=== Task instructions ===
The records are to be restated in their entirety, word for word.

Start of Material for this exercise

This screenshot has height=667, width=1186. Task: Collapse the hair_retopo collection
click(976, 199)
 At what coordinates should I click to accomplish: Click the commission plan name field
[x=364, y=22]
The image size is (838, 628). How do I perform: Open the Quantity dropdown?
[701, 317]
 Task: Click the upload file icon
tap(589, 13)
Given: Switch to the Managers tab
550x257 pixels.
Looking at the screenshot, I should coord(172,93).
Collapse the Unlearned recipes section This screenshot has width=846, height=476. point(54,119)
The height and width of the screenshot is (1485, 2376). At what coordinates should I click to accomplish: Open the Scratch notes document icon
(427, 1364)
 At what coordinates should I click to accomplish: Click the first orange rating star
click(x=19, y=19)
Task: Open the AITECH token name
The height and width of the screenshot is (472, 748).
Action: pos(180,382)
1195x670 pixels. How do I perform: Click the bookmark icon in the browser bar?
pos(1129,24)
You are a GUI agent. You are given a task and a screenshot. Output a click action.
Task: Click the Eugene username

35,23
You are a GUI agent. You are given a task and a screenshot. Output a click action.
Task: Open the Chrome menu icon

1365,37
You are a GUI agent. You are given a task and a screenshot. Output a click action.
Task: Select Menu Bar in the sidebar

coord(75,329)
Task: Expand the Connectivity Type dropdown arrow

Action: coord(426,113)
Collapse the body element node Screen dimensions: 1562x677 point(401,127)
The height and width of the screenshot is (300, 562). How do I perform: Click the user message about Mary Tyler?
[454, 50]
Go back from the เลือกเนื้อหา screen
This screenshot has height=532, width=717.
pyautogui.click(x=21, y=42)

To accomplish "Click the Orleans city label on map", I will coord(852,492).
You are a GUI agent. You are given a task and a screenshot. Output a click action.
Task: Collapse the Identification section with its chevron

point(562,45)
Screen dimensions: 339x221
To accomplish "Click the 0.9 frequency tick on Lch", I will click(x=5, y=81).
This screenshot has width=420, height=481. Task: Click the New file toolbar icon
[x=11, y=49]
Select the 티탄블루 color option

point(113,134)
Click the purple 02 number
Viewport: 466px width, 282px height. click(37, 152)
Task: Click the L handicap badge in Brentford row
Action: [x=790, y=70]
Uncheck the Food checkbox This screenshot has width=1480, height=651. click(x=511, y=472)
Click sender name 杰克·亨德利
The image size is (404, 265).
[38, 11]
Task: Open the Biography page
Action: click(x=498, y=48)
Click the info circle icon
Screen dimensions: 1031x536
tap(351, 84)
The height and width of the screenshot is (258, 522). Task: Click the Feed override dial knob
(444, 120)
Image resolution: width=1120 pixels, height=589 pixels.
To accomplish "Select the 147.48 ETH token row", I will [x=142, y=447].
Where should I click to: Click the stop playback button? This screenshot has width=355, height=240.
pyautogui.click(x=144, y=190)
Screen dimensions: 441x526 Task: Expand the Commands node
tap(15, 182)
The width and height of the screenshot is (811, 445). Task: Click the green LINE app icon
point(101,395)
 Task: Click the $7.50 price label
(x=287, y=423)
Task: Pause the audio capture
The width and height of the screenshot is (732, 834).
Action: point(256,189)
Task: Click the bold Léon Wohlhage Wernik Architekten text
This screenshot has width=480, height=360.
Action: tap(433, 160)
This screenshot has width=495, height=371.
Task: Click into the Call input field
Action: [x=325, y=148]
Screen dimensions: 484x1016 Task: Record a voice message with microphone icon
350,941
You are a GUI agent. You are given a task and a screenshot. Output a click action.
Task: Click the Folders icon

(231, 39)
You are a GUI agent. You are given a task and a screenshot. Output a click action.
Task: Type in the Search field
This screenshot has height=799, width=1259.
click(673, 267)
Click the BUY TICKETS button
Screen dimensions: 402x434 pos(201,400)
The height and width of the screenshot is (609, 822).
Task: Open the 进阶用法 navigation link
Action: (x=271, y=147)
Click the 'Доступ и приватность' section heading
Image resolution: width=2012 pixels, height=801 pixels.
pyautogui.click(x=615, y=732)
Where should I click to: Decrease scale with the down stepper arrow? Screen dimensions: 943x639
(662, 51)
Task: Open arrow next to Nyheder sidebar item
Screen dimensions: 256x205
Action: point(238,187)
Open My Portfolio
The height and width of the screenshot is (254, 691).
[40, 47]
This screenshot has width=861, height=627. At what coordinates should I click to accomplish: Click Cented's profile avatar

End of Material for this exercise

=== Response area ===
This screenshot has height=667, width=1186. Task: Collapse the hair_retopo collection
click(976, 199)
 At what coordinates should I click to accomplish: Click the commission plan name field
[x=364, y=22]
The image size is (838, 628). How do I perform: Open the Quantity dropdown?
[701, 317]
 Task: Click the upload file icon
tap(589, 13)
Given: Switch to the Managers tab
550x257 pixels.
Looking at the screenshot, I should coord(172,93).
Collapse the Unlearned recipes section This screenshot has width=846, height=476. point(54,119)
The height and width of the screenshot is (1485, 2376). At what coordinates should I click to accomplish: Open the Scratch notes document icon
(427, 1364)
 At what coordinates should I click to accomplish: Click the first orange rating star
click(x=19, y=19)
Task: Open the AITECH token name
The height and width of the screenshot is (472, 748).
Action: pos(180,382)
1195x670 pixels. How do I perform: Click the bookmark icon in the browser bar?
pos(1129,24)
You are a GUI agent. You are given a task and a screenshot. Output a click action.
Task: Click the Eugene username

35,23
You are a GUI agent. You are given a task and a screenshot. Output a click action.
Task: Open the Chrome menu icon

1365,37
You are a GUI agent. You are given a task and a screenshot. Output a click action.
Task: Select Menu Bar in the sidebar

coord(75,329)
Task: Expand the Connectivity Type dropdown arrow

Action: coord(426,113)
Collapse the body element node Screen dimensions: 1562x677 point(401,127)
The height and width of the screenshot is (300, 562). How do I perform: Click the user message about Mary Tyler?
[454, 50]
Go back from the เลือกเนื้อหา screen
This screenshot has height=532, width=717.
pyautogui.click(x=21, y=42)

To accomplish "Click the Orleans city label on map", I will coord(852,492).
You are a GUI agent. You are given a task and a screenshot. Output a click action.
Task: Collapse the Identification section with its chevron

point(562,45)
Screen dimensions: 339x221
To accomplish "Click the 0.9 frequency tick on Lch", I will click(x=5, y=81).
This screenshot has width=420, height=481. Task: Click the New file toolbar icon
[x=11, y=49]
Select the 티탄블루 color option

point(113,134)
Click the purple 02 number
Viewport: 466px width, 282px height. click(37, 152)
Task: Click the L handicap badge in Brentford row
Action: [x=790, y=70]
Uncheck the Food checkbox This screenshot has width=1480, height=651. click(x=511, y=472)
Click sender name 杰克·亨德利
The image size is (404, 265).
[38, 11]
Task: Open the Biography page
Action: click(x=498, y=48)
Click the info circle icon
Screen dimensions: 1031x536
tap(351, 84)
The height and width of the screenshot is (258, 522). Task: Click the Feed override dial knob
(444, 120)
Image resolution: width=1120 pixels, height=589 pixels.
To accomplish "Select the 147.48 ETH token row", I will [x=142, y=447].
Where should I click to: Click the stop playback button? This screenshot has width=355, height=240.
pyautogui.click(x=144, y=190)
Screen dimensions: 441x526 Task: Expand the Commands node
tap(15, 182)
The width and height of the screenshot is (811, 445). Task: Click the green LINE app icon
point(101,395)
 Task: Click the $7.50 price label
(x=287, y=423)
Task: Pause the audio capture
The width and height of the screenshot is (732, 834).
Action: point(256,189)
Task: Click the bold Léon Wohlhage Wernik Architekten text
This screenshot has width=480, height=360.
Action: tap(433, 160)
This screenshot has width=495, height=371.
Task: Click into the Call input field
Action: [x=325, y=148]
Screen dimensions: 484x1016 Task: Record a voice message with microphone icon
350,941
You are a GUI agent. You are given a task and a screenshot. Output a click action.
Task: Click the Folders icon

(231, 39)
You are a GUI agent. You are given a task and a screenshot. Output a click action.
Task: Type in the Search field
This screenshot has height=799, width=1259.
click(673, 267)
Click the BUY TICKETS button
Screen dimensions: 402x434 pos(201,400)
The height and width of the screenshot is (609, 822).
Task: Open the 进阶用法 navigation link
Action: (x=271, y=147)
Click the 'Доступ и приватность' section heading
Image resolution: width=2012 pixels, height=801 pixels.
pyautogui.click(x=615, y=732)
Where should I click to: Decrease scale with the down stepper arrow? Screen dimensions: 943x639
(662, 51)
Task: Open arrow next to Nyheder sidebar item
Screen dimensions: 256x205
Action: point(238,187)
Open My Portfolio
The height and width of the screenshot is (254, 691).
[40, 47]
This screenshot has width=861, height=627. At what coordinates should I click to accomplish: Click Cented's profile avatar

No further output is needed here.